How Base64 Encoding Works
February 27, 2021 in random

When programming, it’s easy to get by with a superficial understanding of many things. You can easily fool yourself by thinking that you are programming when you are blindly copy+pasting Stack Overflow answers.

Base64 encoding was one of these topics that was bugging me for a while. I often came across Base64 data, such as Base64 encoded image or URL, and had no idea whatsoever it meant or why it was even used. Finally, I decided to do some research to fill that knowledge gap. Here’s what I learned.

Base64 Encoding
Base64 Alphabet

Base64 encoding takes binary data and converts it into text, specifically ASCII text. The resulting text contains only letters from A-Z, a-z, numbers from 0-9, and the symbols + and /. As there are 26 letters in the alphabet, we have 26 + 26 + 10 + 2 = 64 characters, hence the name Base64.

As there are only 64 characters available to encode into, we can represent them using only 6 bits because 2^6 = 64. Every Base64 digit represents 6 bits of data. There are 8 bits in a byte, and the closest common multiple of 8 and 6 is 24. So 24 bits, or 3 bytes, can be represented using 4 6-bit Base64 digits. For example, the text

My name is Akshay

can be encoded as a Base64 string

TXkgbmFtZSBpcyBBa3NoYXk=

The next question is why do we do this encoding. The most obvious use case is when we have to transmit some binary data over the network that’s supposed to handle text. Base64 can also be used for passing data in URLs when that data includes non-URL friendly characters.

That is all well and good, but how do you actually convert data to Base64? Here’s a simple algorithm that converts some text into Base64:

  1. Convert the text to its binary representation.
  2. Divide the bits into groups of 6 bits each.
  3. Convert each group to a decimal number from 0-63. It cannot be greater than 64 as there are only 6 bits in each group.
  4. Convert this decimal number to the equivalent Base64 character using the Base 64 alphabet.

That’s it. You have a Base64 encoded string. If there’re insufficient bits in the final group, you can use ‘=’ or ‘==’ as padding.

Here’s an example that converts my name “Akshay” to its Base64 equivalent string.

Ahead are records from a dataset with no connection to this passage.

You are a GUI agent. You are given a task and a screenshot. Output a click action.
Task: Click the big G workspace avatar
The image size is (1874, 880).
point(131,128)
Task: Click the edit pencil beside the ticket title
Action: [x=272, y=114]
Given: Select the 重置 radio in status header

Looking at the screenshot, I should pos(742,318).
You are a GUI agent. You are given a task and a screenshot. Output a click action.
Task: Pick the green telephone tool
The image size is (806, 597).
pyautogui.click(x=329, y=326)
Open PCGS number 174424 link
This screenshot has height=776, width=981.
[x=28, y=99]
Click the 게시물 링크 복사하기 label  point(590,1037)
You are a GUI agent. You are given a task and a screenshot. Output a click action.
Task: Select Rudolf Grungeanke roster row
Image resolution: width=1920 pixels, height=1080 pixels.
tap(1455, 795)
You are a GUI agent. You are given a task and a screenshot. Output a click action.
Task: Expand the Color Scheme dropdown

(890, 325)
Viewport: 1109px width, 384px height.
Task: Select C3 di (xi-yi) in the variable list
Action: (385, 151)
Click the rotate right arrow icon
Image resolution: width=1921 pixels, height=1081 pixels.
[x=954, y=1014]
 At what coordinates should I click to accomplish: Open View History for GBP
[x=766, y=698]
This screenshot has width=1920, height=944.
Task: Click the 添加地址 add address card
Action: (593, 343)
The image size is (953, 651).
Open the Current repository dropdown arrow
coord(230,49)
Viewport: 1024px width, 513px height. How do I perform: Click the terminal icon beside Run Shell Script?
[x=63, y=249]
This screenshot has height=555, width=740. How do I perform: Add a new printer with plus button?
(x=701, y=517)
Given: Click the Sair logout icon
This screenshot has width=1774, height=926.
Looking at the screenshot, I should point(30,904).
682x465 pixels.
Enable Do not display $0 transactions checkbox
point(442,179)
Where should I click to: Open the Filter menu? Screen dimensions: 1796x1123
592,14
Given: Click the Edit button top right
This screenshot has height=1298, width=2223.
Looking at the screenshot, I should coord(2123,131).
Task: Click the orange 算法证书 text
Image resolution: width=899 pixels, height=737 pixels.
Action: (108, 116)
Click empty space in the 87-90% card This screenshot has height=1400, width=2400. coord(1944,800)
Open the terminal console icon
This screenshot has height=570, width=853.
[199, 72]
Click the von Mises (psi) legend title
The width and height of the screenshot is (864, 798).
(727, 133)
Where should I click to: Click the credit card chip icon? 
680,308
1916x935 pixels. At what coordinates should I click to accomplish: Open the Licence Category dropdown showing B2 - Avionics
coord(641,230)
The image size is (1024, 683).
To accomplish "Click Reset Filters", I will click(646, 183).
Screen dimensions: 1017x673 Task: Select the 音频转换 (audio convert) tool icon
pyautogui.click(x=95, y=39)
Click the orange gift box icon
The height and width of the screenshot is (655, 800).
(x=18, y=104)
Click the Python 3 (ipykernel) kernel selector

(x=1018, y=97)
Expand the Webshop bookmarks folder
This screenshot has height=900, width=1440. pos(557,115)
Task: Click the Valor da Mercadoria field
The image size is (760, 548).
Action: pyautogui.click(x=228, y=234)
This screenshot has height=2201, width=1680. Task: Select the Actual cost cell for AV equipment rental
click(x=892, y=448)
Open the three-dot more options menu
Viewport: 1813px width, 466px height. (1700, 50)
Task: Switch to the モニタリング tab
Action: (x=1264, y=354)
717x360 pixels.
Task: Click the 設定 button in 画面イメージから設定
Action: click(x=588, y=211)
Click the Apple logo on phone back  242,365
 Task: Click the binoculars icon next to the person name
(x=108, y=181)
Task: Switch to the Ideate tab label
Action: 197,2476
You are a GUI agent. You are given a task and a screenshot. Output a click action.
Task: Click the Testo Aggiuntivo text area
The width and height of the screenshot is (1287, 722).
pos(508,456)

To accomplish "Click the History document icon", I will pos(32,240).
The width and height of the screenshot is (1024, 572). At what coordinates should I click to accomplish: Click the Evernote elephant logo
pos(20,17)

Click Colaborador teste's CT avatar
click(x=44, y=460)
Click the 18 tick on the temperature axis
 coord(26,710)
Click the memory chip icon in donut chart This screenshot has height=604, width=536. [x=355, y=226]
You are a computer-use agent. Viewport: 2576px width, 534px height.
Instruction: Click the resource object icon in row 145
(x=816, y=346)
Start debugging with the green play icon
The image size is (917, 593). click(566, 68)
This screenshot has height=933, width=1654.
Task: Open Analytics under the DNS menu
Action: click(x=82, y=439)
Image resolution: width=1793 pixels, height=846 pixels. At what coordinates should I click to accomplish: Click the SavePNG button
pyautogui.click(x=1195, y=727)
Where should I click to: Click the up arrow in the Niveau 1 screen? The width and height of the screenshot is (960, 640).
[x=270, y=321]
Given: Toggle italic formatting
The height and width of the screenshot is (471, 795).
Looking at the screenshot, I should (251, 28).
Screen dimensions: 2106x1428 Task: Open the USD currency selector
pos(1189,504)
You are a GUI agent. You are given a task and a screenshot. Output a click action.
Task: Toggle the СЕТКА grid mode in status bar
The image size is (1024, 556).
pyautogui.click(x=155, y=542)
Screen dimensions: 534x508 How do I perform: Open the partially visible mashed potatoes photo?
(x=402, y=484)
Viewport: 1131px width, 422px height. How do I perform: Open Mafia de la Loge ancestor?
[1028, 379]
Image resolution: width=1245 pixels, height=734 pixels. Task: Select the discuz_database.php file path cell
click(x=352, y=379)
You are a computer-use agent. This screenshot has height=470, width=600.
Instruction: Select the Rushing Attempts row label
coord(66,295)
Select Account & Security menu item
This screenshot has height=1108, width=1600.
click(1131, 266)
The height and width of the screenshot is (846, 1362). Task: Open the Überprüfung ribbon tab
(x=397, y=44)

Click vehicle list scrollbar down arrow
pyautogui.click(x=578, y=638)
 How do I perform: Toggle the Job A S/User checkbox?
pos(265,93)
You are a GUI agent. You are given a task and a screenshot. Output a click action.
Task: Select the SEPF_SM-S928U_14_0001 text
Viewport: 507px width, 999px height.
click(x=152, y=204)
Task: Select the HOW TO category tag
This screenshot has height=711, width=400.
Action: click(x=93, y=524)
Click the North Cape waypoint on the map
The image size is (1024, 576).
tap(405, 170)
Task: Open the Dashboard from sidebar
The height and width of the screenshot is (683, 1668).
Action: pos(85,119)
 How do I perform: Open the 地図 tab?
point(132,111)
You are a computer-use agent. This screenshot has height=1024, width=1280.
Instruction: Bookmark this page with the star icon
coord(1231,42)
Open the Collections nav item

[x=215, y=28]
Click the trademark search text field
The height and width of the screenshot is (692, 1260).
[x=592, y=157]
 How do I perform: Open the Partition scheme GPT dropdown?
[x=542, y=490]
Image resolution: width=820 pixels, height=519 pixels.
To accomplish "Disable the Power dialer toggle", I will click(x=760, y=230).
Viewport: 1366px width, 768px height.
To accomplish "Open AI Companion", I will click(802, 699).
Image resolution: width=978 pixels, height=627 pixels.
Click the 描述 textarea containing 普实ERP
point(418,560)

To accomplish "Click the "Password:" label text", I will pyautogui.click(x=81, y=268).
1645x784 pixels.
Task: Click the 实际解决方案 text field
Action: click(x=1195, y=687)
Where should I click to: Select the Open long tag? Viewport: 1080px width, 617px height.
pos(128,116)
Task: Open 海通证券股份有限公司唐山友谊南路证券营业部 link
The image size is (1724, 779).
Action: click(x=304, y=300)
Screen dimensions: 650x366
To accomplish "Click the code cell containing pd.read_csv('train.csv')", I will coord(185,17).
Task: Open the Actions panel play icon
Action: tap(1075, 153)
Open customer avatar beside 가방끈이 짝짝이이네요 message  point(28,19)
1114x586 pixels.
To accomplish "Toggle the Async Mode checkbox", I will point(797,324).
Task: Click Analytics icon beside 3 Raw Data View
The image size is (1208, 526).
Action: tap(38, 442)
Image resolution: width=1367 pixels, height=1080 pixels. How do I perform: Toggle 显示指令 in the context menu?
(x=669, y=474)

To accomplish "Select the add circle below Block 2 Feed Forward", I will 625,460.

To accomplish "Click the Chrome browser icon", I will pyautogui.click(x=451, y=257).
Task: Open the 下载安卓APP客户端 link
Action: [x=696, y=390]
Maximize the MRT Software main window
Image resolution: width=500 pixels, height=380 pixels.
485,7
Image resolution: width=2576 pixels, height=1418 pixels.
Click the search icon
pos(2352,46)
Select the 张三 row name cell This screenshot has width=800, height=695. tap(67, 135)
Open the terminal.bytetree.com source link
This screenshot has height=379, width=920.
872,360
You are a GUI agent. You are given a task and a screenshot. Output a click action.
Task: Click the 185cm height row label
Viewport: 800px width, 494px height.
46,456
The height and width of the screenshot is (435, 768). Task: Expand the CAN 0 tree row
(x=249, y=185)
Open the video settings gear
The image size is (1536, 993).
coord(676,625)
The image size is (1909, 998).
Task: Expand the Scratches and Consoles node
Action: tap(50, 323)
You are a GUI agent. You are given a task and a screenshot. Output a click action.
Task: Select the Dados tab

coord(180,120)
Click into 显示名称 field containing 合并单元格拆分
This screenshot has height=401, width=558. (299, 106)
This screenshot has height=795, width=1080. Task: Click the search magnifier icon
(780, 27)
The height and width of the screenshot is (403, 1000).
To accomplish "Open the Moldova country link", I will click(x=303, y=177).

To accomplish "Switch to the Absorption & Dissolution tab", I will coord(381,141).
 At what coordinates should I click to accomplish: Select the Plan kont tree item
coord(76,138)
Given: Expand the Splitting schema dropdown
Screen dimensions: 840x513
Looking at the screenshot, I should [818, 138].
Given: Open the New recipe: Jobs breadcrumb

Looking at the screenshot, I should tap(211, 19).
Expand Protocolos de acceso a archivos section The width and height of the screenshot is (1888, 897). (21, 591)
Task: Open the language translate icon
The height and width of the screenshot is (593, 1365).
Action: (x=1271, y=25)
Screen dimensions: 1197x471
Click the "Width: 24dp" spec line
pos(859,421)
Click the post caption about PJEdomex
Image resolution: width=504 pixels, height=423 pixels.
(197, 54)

  • Convert “Akshay” to binary, which looks like:
01000001 01101011 01110011 01101000 01100001 01111001
  • Divide the bits into groups of 6 bits in a group, instead of 8 bits
010000 010110 101101 110011 011010 000110 000101 111001
  • Convert each group to a decimal number
16 22 45 51 26 6 5 57
  • Now use the above Base 64 alphabet to convert each group to its Base 64 representation.
QWtzaGF5

Here is a program in C# that takes some text as input and converts it into Base-64 encoded string.

public static string ToBase64(string value)
{
    byte[] bytes = Encoding.ASCII.GetBytes(value);

    string base64 = Convert.ToBase64String(bytes);

    return base64;
}

For more information, see the RFC for Base64, which describes the encoding in detail.